▶ [EXERCISE GOAL] Read the entries below and pull out each line with the string "will".

Stored items

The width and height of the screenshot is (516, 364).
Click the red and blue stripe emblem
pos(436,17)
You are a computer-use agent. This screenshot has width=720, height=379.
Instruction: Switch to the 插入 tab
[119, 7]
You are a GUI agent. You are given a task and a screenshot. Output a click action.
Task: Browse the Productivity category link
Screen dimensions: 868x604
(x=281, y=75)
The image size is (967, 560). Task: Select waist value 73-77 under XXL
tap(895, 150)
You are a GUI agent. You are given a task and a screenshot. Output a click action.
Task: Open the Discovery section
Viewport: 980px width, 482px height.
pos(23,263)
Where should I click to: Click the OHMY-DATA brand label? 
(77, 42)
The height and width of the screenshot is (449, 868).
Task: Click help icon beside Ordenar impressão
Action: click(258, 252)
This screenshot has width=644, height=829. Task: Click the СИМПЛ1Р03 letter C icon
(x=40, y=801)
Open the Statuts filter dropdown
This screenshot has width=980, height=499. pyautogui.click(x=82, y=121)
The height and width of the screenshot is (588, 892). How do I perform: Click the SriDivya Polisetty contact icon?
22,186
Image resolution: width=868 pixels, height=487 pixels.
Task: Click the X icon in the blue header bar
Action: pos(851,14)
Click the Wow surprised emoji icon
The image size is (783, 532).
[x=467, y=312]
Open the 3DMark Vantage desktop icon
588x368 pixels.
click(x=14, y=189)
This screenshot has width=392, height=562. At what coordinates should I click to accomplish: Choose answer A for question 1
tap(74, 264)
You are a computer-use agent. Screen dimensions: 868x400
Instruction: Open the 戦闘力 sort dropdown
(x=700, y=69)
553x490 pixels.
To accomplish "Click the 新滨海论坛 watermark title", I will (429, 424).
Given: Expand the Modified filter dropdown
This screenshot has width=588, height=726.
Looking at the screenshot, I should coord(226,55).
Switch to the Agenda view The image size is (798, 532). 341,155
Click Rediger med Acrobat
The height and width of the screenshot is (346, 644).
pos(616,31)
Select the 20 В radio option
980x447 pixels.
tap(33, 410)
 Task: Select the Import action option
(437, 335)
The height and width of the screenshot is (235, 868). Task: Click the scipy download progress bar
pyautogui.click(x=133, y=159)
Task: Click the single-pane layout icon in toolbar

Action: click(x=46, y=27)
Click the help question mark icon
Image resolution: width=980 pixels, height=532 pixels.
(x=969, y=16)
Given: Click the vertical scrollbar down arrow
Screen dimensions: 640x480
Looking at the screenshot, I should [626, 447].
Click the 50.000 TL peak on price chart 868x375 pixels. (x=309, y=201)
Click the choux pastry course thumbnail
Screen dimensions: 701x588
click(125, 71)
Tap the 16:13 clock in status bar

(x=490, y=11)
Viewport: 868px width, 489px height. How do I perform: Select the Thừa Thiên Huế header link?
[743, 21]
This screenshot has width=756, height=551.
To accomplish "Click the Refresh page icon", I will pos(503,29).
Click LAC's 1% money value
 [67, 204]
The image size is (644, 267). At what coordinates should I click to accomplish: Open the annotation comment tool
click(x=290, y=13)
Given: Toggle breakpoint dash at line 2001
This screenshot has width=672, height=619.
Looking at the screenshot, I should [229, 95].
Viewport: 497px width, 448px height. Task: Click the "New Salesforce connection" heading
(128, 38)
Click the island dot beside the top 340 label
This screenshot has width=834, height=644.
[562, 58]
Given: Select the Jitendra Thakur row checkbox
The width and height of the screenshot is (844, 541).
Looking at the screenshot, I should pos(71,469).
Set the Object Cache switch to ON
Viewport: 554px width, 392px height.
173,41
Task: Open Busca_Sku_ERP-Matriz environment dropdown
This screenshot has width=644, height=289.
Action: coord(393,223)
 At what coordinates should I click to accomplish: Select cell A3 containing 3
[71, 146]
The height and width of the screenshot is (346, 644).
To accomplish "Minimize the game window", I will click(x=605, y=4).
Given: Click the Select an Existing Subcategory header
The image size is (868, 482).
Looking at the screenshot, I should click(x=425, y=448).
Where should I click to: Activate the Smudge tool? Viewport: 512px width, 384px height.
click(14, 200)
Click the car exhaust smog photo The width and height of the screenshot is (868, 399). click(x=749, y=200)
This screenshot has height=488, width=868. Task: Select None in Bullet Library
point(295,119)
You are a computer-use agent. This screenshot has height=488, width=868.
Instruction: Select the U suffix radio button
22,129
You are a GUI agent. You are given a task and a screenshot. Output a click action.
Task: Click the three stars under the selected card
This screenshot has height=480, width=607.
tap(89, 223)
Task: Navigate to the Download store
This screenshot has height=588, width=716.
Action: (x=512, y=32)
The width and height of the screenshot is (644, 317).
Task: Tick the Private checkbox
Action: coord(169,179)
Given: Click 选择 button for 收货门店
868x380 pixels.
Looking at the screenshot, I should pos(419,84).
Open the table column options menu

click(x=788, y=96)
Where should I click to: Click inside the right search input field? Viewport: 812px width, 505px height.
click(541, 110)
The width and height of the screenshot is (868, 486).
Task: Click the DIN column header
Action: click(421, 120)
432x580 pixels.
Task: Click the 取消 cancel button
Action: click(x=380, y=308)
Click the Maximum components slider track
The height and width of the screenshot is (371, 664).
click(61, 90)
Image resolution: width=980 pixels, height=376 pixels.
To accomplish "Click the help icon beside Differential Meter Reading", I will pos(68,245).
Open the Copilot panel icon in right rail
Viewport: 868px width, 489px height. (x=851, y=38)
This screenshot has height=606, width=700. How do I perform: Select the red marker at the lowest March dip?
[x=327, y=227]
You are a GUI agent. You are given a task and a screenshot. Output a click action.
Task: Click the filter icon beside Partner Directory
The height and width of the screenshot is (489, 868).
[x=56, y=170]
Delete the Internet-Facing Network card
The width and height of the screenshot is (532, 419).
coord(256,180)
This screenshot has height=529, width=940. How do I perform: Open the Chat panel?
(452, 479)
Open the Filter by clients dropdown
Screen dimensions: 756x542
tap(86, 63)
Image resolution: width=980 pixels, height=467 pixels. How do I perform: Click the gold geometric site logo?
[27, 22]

▶ [ANSWER SECTION]
To accomplish "Click the 新滨海论坛 watermark title", I will (429, 424).
To accomplish "Click the Refresh page icon", I will pos(503,29).
To accomplish "Minimize the game window", I will click(x=605, y=4).
To accomplish "Click the help icon beside Differential Meter Reading", I will pos(68,245).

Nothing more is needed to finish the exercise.